Exercise A - From the forum thread on favorite POs, extract word for word the passage starting with "i chose Drill, Instructional" and going on through "a successful one.".
Exercise B - Continue the forum thread on favorite POs from the point where it stops.

Quoted text -
# favorite PO's to either teach or be taught



## Jonny Boy (11 Apr 2005)

hey i was just wondering what everyones favorite PO's are. it can be either your favorite to teach or your favorite to learn.

you can have up to 3 votes if you like more than one PO's.


----------



## Saorse (11 Apr 2005)

I'm definitely a fan of teaching bushcraft: can't get any more interactive than that!


----------



## sgt_mandal (11 Apr 2005)

if u had the option of aircrew survival.................it would help lol............


----------



## ouyin2000 (11 Apr 2005)

i chose Drill, Instructional Techniques, and Leadership

Drill: because i enjoy taking the brand new green star cadets and showing them exactly what the proper way to perform drill is. too many of my senior NCOs have had bad drill instructors, and they themselves have picked up the bad habits.

Instructional Techniques: since i have been involved with the NSCE Testing on a provincial level for the past 4 years, i like to think i know what is expected of the cadets. I have not had a cadet fail NSCE when i was the one instructing them. this way i can guarantee that they will be meeting the requriements, and i know that the future of the cadet corps will be a successful one.

Leadership: I have noticed that the Cpls and MCpls have poor leadership, and i like having a hands on approach to their professional development. I like to think that I am making a difference.

"The only way to guarantee success is to get in there and do it yourself."


----------



## sgt_mandal (11 Apr 2005)

they don't have bad leadership, as they are still pretty junior, they havn't developed their leadership abilities and potential as much as someone more senior to them.


----------



## condor888000 (11 Apr 2005)

Go 414.......all I'm saying......


----------



## Jonny Boy (11 Apr 2005)

WO2_mandal said:
			
		

> if u had the option of aircrew survival.................it would help lol............



there you go air crew survival. feel free to tell me some more air cadet ones that i may not have.

- hutch


----------



## sgt_mandal (11 Apr 2005)

condor888000 said:
			
		

> Go 414.......all I'm saying......


lol if u wanna play like that............Go 418, 419, and 483 ...........all _I'M_ saying


----------



## ouyin2000 (11 Apr 2005)

WO2_mandal said:
			
		

> they don't have bad leadership, as they are still pretty junior, they havn't developed their leadership abilities and potential as much as someone more senior to them.


im talking about my silver stars

i know they are not as develloped as myself, but there is a certain level of intelligence that i expect from them, that they just aren't achieving


----------



## sgt_mandal (11 Apr 2005)

ouyin2000 said:
			
		

> they just aren't achieving



yet............with good instruction, things like that come in time............


----------



## Trinity (11 Apr 2005)

favorite


Taught by a very strict and unfunny sgt.

Defecation and Urination in an NBCW environment.

Students can never keep a straight face!

(edit.. WHOOPS..  didn't realize this was in a CIC thread. But my answer still stands. Just wait until you have that lecture)


----------



## Duke (11 Apr 2005)

Trinity, 

Did you perhaps mean defecation as opposed to deification?

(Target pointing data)
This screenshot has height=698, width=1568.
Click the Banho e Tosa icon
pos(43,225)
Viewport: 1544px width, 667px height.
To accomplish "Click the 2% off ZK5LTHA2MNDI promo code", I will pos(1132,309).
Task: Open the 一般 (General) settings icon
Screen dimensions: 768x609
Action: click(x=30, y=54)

==

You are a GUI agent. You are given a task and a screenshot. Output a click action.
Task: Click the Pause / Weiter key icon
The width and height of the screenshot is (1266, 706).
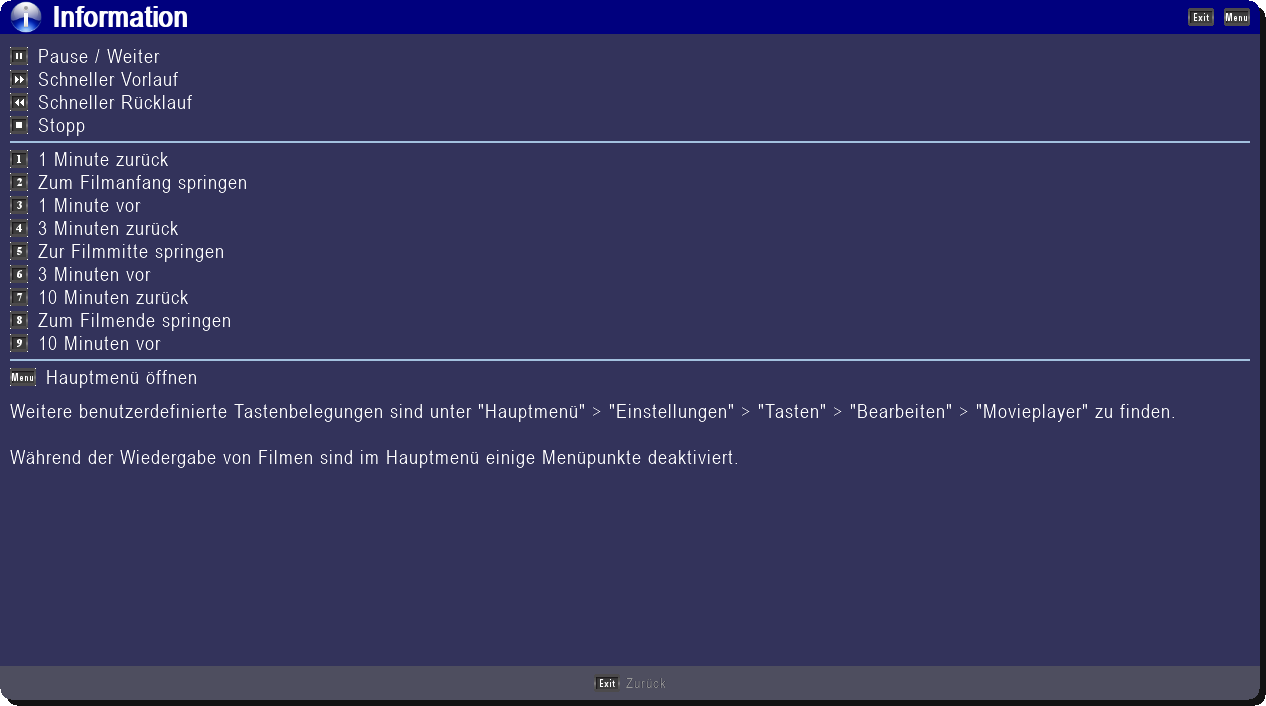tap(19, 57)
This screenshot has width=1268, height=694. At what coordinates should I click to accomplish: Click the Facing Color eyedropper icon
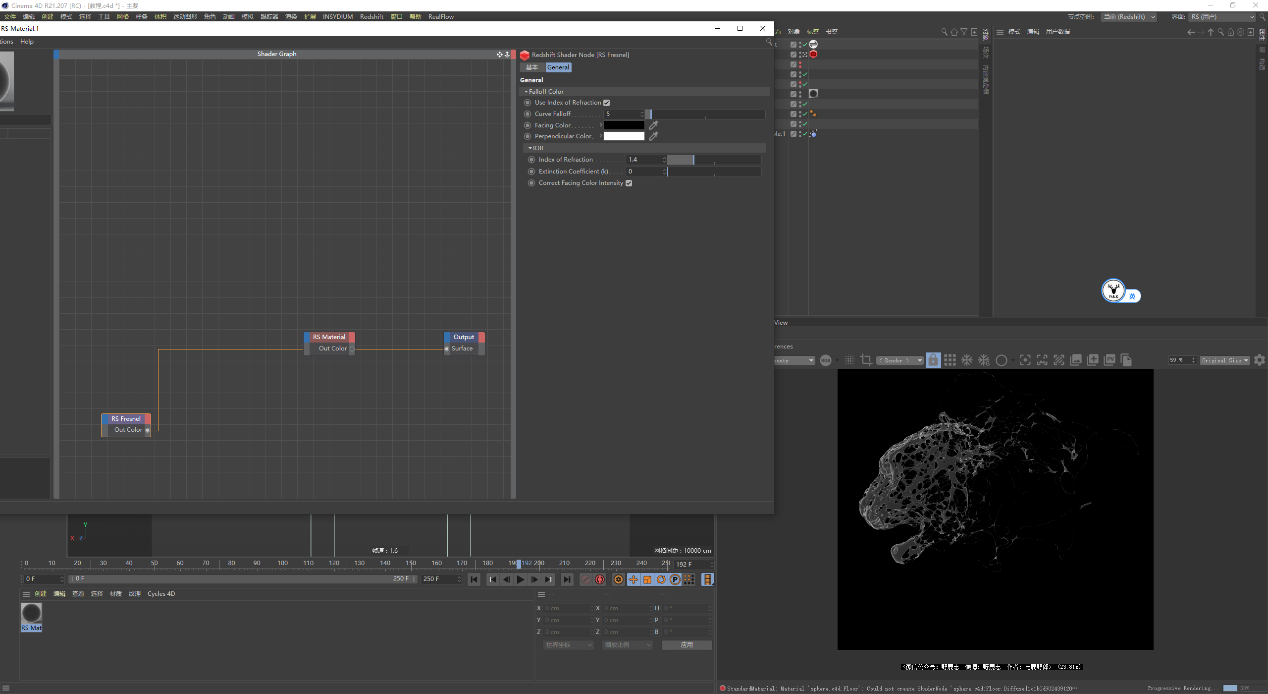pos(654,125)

--

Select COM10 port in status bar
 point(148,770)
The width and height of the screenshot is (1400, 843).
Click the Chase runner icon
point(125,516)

Output A -
i chose Drill, Instructional Techniques, and Leadership

Drill: because i enjoy taking the brand new green star cadets and showing them exactly what the proper way to perform drill is. too many of my senior NCOs have had bad drill instructors, and they themselves have picked up the bad habits.

Instructional Techniques: since i have been involved with the NSCE Testing on a provincial level for the past 4 years, i like to think i know what is expected of the cadets. I have not had a cadet fail NSCE when i was the one instructing them. this way i can guarantee that they will be meeting the requriements, and i know that the future of the cadet corps will be a successful one.

Output B -
I know that there are times I thank heaven when I 'sit down' '1st thing in the morning' but I'm pretty sure (at the risk of being blasphemious) that the two are different!


			
				Trinity said:
			
		

> Deification and Urination in an NBCW environment.
> 
> Students can never keep a straight face!


   

Stop working on that essay!

Duke


----------



## Trinity (11 Apr 2005)

Thats what I get for actually USING the spell check feature!!!!

More attention is needed when I'm typing.  I might need to
go over those essays....  I think I may have forgotten to resurrect Jesus.


----------



## Dane (11 Apr 2005)

Public speaking, I laughed, I cried... I didn't pay attention.

It's fun, you get to hear stories which are ussually pretty funny, and pretty made up because the kids are like 13.


----------



## Jonny Boy (11 Apr 2005)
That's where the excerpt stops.